Polar de série assez basique, Profil bas se laisse regarder, mais ne parvient jamais à vraiment atteindre sa cible. La faute à une histoire tout juste passable et à une réalisation trop télévisuelle.
Synopsis : Julien Segal, inspecteur de police, est la cible favorite de son supérieur. Ce dernier a pactisé avec Roche, un trafiquant de drogue. Celui-ci assure le contrôle des voyous d’une banlieue sud de Paris, en échange de quoi le policier ferme les yeux. Chargé de débusquer “la taupe” qui œuvre à l’intérieur de leurs services, Carré désigne Segal pour une mission d’infiltration dans le milieu des dealers.
Critique : Alors qu’il vient de connaître un joli succès avec sa comédie d’espionnage La totale (1991), le réalisateur Claude Zidi ressent l’envie de changer radicalement de genre, lui qui a passé sa carrière à faire rire le grand public. Il a le désir de tourner un film policier sombre et radical, histoire d’effectuer un virage encore plus marquant que celui opéré avec Deux (1989), son drame sur le couple.
© 1993 Film Par Film – Films 7 – TF1 Films Production / Jaquette : Pathé / Photographie : Philippe Robert. Tous droits réservés.
Pour cela, il s’associe à des complices bien connus puisqu’il s’agit de Simon Michaël et Didier Kaminka avec qui il avait déjà écrit Les ripoux (1984), l’un de ses plus gros succès. Les trois hommes inventent donc cette histoire originale de piège tendu par un flic ripou à l’un de ses agents. Parfait dans la peau du flic corrompu, Didier Bezace révèle une belle présence à l’écran. Face à lui, Patrick Bruel incarne le policier pris au piège. Ce dernier est alors plongé en pleine hystérie depuis le triomphe de son album Alors regarde.
Alors que l’acteur chanteur était souvent associé à la bonne humeur et l’insouciance au cours des années 80, il entame la décennie suivante avec des chansons plus sombres. Il opère alors une mue artistique qui le place en idole des jeunes adolescentes torturées. Il incarne ainsi une certaine forme de rébellion adolescente et sa prestation dans Profil bas s’en ressent forcément.
Devenu une star, Patrick Bruel roule des mécaniques comme Tom Cruise a pu le faire à cette même époque aux Etats-Unis. Sa prestation n’est bien évidemment pas mauvaise, mais l’acteur se regarde un peu trop souffrir pour que l’on sente une réelle authenticité dans son interprétation. Cela a tendance à parasiter l’empathie que le spectateur pourrait ressentir pour son personnage de marginal mal dans sa peau.
Il faut ajouter à cela un certain manque de caractérisation des différents personnages qui, trop souvent, deviennent archétypaux. Ainsi, Didier Bezace n’est défini que par sa duplicité, Patrick Bruel n’est qu’un loser qui découvre finalement l’amour et la jolie Sandra Speichert n’est qu’une jolie jeune femme fraîche et pleine de vie.
En ce qui concerne l’intrigue elle-même, elle ne tient pas nécessairement la route sur l’ensemble du long-métrage.
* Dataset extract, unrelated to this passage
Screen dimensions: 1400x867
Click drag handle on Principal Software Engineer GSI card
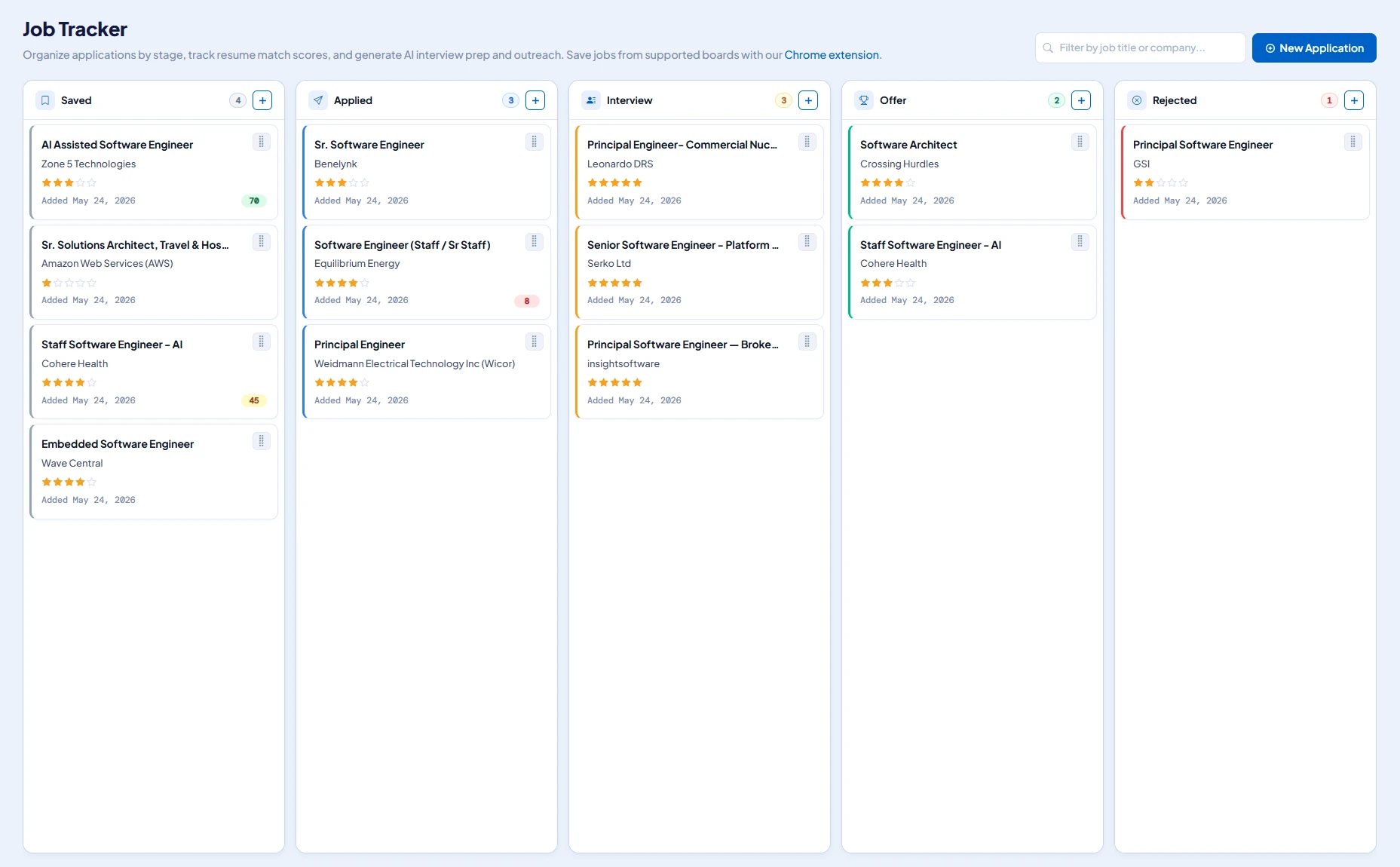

Certes, on apprécie sa fin légèrement amorale, mais l’histoire lambine quand même pas mal, ce qui est accentué par une musique assez inepte de Gabriel Yared (en mode saxophone plaintif, comme on en subira beaucoup dans les séries policières françaises des années 90).
Esthétiquement assez proche des polars urbains des années 80, le film souffre toutefois d’une réalisation qui rappelle malheureusement aussi les téléfilms des années 90. Dépourvu de scène d’action mémorable, Profil bas est donc un polar de série regardable, mais qui s’oublie aussi vite qu’il a été vu. Cela explique sans aucun doute le succès tout relatif qu’il a obtenu lors de sa sortie, avec seulement 624 472 spectateurs dans les salles. On est alors très loin des résultats des meilleurs Delon et Belmondo, références évidentes de Zidi ici. On pourra tout de même noter la présence dans un petit rôle d’Olivier Marchal, acteur qui, en passant derrière la caméra, parviendra à ressusciter de ses cendres le polar français durant les années 2000.